Dataset entries ▸

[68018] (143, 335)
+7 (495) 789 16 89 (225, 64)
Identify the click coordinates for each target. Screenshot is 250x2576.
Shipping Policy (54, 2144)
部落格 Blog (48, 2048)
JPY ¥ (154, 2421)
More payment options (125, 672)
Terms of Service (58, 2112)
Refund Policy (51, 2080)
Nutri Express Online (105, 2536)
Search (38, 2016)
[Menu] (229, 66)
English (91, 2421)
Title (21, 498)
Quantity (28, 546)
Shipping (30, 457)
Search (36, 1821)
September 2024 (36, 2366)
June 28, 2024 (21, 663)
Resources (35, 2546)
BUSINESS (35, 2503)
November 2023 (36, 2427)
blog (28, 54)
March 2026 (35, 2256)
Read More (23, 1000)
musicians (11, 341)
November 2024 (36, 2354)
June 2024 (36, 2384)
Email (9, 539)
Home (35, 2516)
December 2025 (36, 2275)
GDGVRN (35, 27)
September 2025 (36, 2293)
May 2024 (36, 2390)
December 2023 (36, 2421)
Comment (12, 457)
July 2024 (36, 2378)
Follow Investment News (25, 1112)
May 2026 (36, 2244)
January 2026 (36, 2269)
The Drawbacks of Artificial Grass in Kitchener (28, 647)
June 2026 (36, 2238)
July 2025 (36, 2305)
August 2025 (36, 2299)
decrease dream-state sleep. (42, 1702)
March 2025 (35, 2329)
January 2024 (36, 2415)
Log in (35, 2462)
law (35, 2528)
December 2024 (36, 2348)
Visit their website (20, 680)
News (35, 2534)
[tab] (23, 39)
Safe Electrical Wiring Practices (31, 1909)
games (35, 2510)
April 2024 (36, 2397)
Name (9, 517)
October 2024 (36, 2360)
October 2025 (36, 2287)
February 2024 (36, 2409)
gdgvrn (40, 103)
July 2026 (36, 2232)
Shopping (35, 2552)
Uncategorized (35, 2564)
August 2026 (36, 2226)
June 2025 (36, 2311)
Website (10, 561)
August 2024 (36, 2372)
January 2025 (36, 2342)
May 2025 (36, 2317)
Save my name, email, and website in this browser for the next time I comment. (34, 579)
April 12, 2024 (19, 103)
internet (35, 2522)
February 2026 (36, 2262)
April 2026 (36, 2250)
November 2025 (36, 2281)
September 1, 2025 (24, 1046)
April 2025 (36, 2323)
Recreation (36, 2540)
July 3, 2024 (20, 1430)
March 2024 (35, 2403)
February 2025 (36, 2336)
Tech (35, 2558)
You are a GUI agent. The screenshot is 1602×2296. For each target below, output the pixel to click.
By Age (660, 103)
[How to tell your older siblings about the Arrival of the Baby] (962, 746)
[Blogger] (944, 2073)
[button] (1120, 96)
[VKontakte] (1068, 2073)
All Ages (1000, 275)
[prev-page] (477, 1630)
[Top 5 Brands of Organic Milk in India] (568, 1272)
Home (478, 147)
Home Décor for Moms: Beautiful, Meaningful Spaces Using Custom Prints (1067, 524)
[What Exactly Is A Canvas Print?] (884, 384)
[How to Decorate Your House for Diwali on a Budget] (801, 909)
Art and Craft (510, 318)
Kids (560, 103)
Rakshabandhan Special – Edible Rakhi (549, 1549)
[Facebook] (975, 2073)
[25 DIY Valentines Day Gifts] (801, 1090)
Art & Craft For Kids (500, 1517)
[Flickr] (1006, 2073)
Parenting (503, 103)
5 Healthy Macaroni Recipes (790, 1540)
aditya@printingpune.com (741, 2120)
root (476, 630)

PROBLEM TO SOLVE ▸
Go back to the data above and please quote exactly, and only, the lines from the line with "Recreation (36, 2540)" through its last line.

RESPONSE ▸
Recreation (36, 2540)
July 3, 2024 (20, 1430)
March 2024 (35, 2403)
February 2025 (36, 2336)
Tech (35, 2558)
You are a GUI agent. The screenshot is 1602×2296. For each target below, output the pixel to click.
By Age (660, 103)
[How to tell your older siblings about the Arrival of the Baby] (962, 746)
[Blogger] (944, 2073)
[button] (1120, 96)
[VKontakte] (1068, 2073)
All Ages (1000, 275)
[prev-page] (477, 1630)
[Top 5 Brands of Organic Milk in India] (568, 1272)
Home (478, 147)
Home Décor for Moms: Beautiful, Meaningful Spaces Using Custom Prints (1067, 524)
[What Exactly Is A Canvas Print?] (884, 384)
[How to Decorate Your House for Diwali on a Budget] (801, 909)
Art and Craft (510, 318)
Kids (560, 103)
Rakshabandhan Special – Edible Rakhi (549, 1549)
[Facebook] (975, 2073)
[25 DIY Valentines Day Gifts] (801, 1090)
Art & Craft For Kids (500, 1517)
[Flickr] (1006, 2073)
Parenting (503, 103)
5 Healthy Macaroni Recipes (790, 1540)
aditya@printingpune.com (741, 2120)
root (476, 630)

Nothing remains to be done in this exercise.